HOW TO COMPLETE THIS TASK - Transcribe precisely, and only, the lines beginning at the line containing "Where should I click to: Click index" and ending at the final line of the material below.

DATA RECORDS -
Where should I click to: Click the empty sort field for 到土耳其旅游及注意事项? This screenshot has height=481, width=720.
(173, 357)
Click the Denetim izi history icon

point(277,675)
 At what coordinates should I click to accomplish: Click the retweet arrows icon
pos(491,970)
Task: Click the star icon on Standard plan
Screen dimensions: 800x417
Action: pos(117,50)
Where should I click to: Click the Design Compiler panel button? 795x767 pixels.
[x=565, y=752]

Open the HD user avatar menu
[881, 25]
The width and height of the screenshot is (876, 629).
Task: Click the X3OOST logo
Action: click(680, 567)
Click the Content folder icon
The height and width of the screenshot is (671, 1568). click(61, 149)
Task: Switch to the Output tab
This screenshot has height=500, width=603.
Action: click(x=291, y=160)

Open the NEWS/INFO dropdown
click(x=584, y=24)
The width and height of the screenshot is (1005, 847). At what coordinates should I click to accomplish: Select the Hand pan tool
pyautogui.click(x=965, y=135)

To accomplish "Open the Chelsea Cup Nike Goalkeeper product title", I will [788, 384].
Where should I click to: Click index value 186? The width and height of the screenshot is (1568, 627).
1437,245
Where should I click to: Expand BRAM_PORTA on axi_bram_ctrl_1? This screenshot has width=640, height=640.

THE ANSWER -
Where should I click to: Click index value 186? The width and height of the screenshot is (1568, 627).
1437,245
Where should I click to: Expand BRAM_PORTA on axi_bram_ctrl_1? This screenshot has width=640, height=640.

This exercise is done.